◆ Task brief ◆
Without adding anything, give again the lines from the one holding "Task: Click the" through the final line of the records, exactly, with both ends included and pictures dropped.

[Stored dataset items]
*** Block opens ***

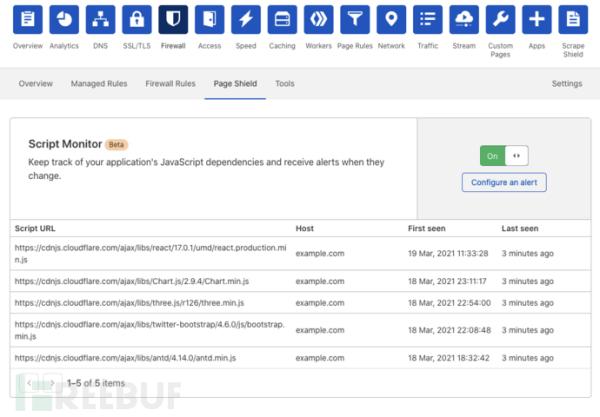The height and width of the screenshot is (417, 600).
Task: Open the Analytics icon in top navigation
Action: 65,19
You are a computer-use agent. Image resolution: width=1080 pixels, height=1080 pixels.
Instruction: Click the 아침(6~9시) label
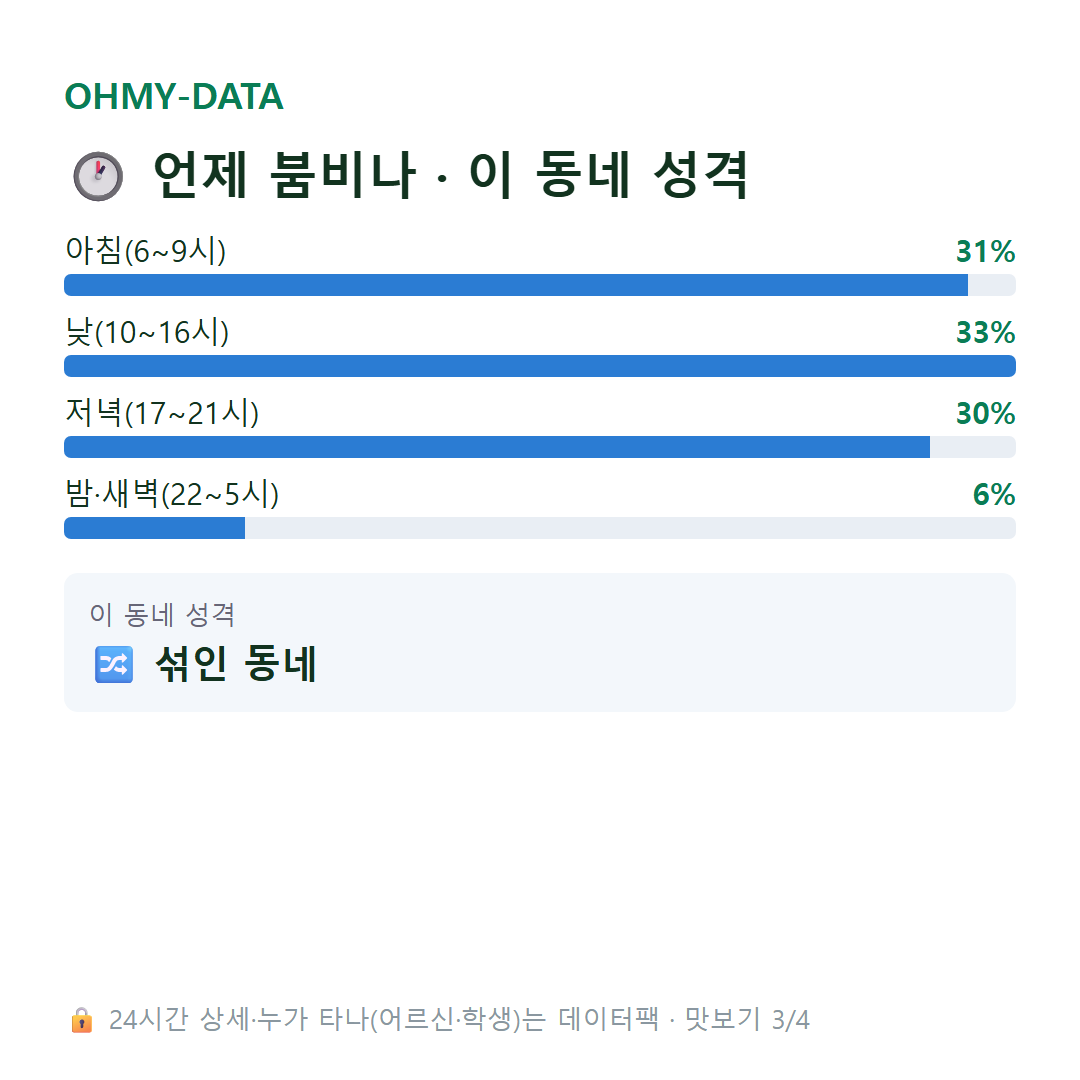tap(145, 251)
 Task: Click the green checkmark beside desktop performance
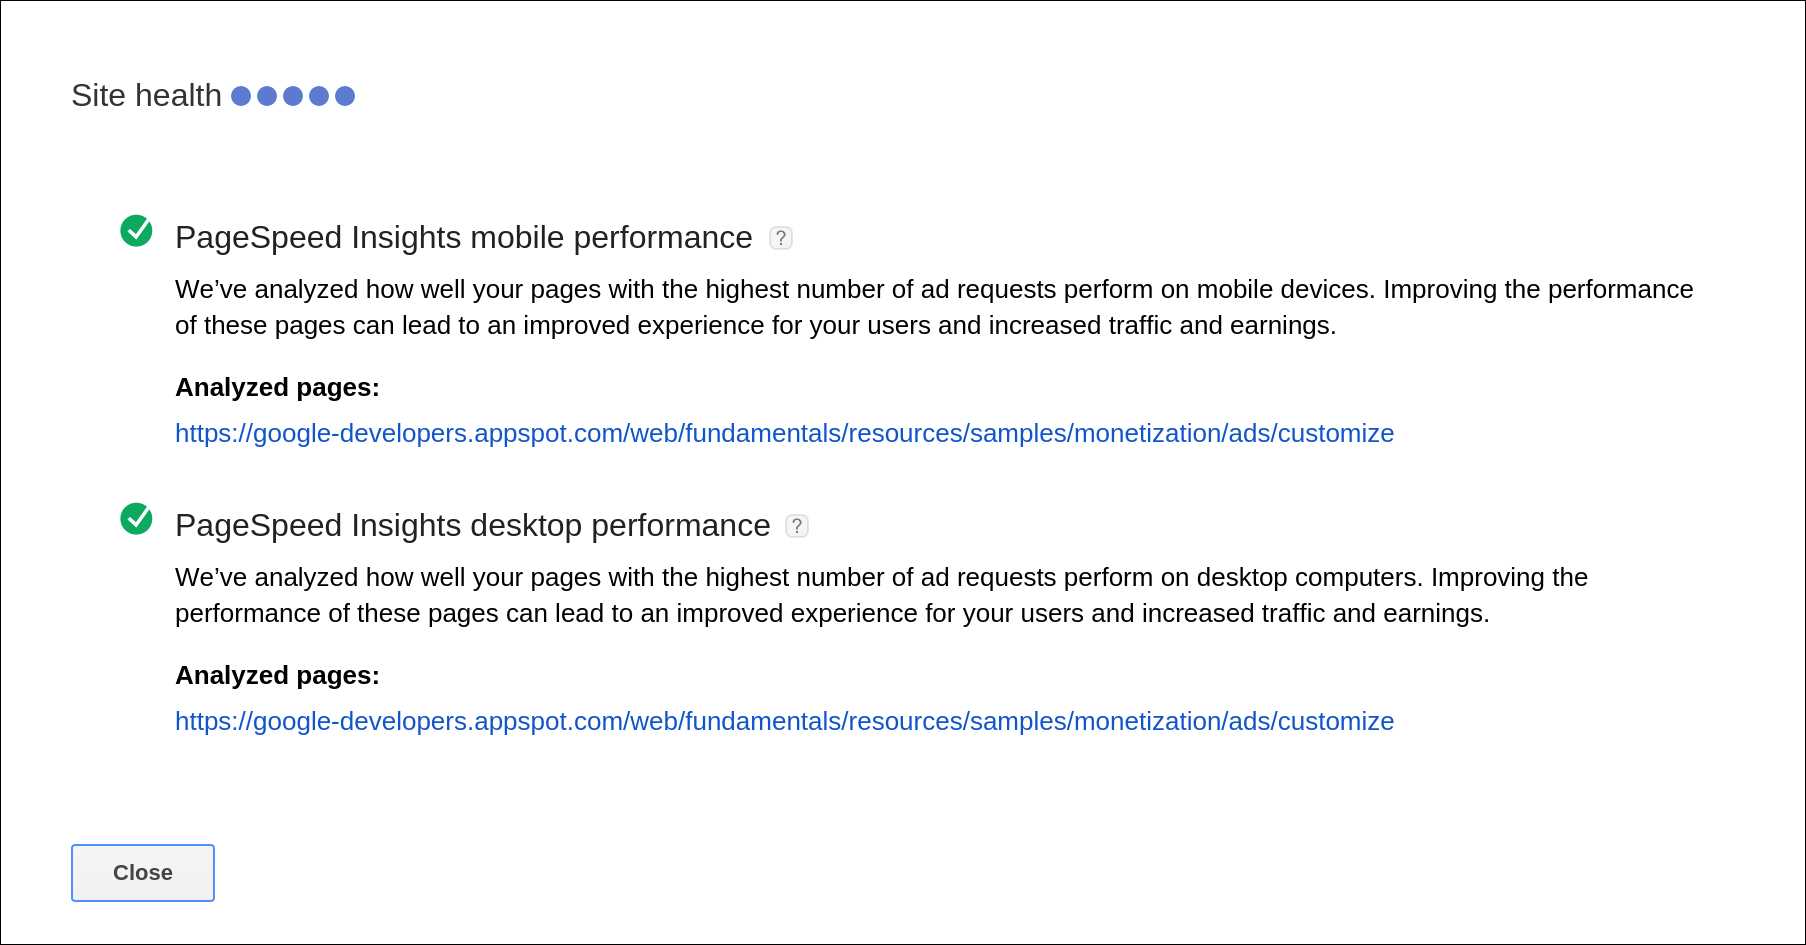137,519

*** Block closes ***

◆ Answer to the problem ◆
 Task: Click the green checkmark beside desktop performance
137,519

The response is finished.